### [WORK ITEM]
In this exercise, return only the lines that run from the line with "You are a GUI" to the end of the entries below, both included. Pictures are not copied.

### [RECORDS FOR PROCESSING]

■ ■ ■ ■ ■ ■ ■

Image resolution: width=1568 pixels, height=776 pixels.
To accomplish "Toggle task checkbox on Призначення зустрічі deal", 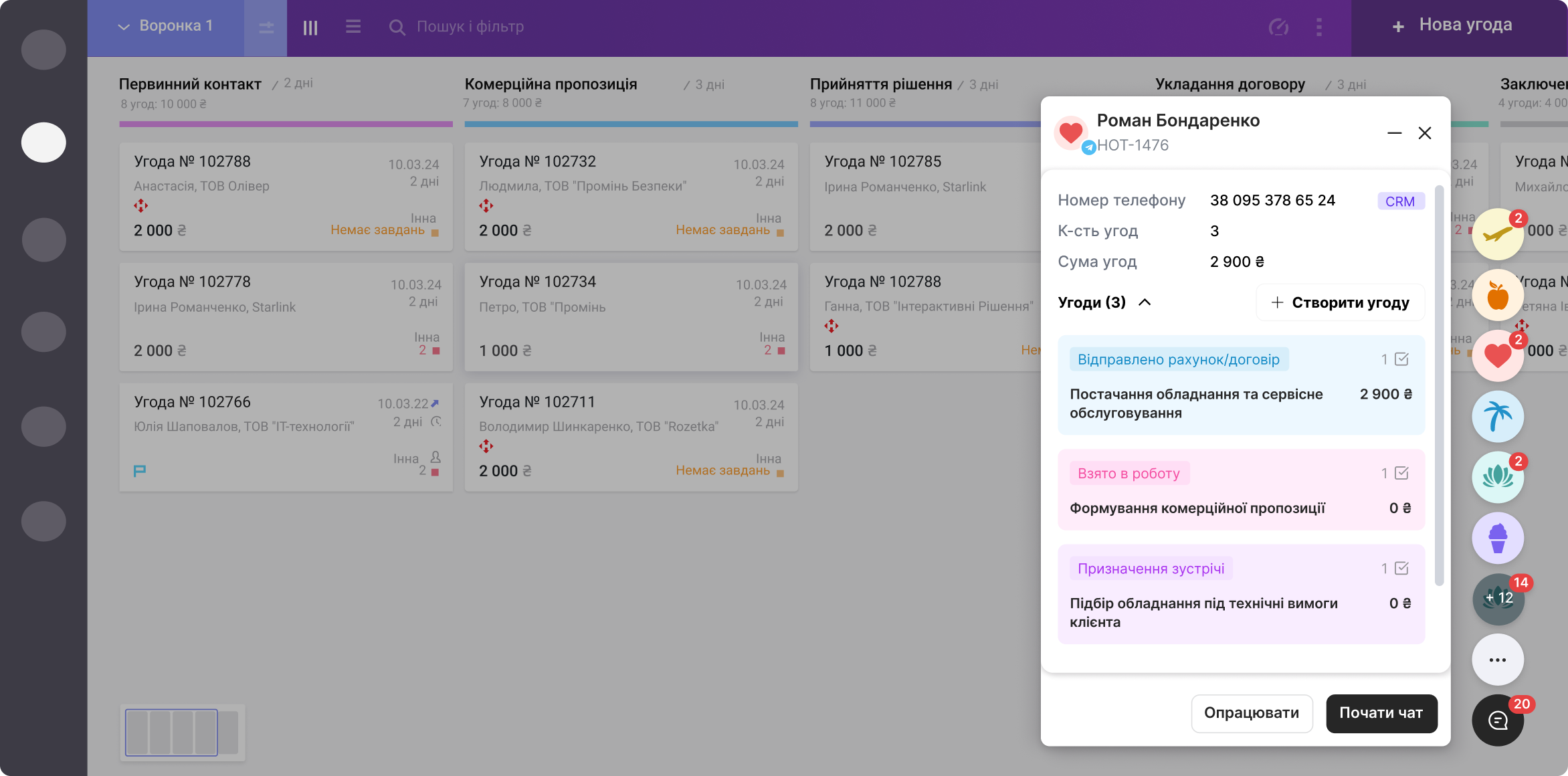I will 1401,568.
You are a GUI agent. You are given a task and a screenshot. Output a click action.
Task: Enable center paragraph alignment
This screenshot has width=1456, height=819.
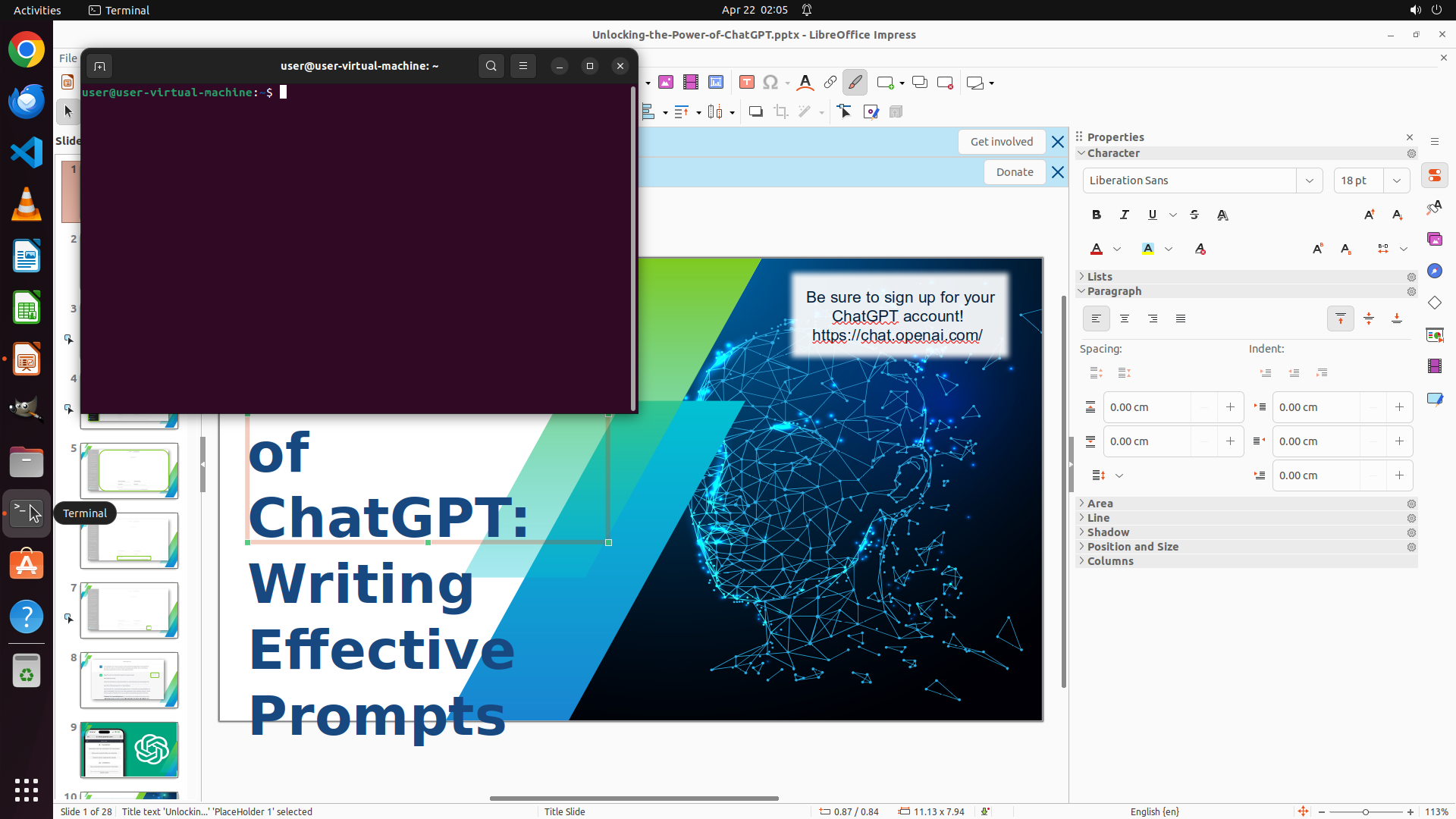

■ ■ ■ ■ ■ ■ ■

### [ANSWER TO THE EXERCISE]
You are a GUI agent. You are given a task and a screenshot. Output a click action.
Task: Enable center paragraph alignment
This screenshot has width=1456, height=819.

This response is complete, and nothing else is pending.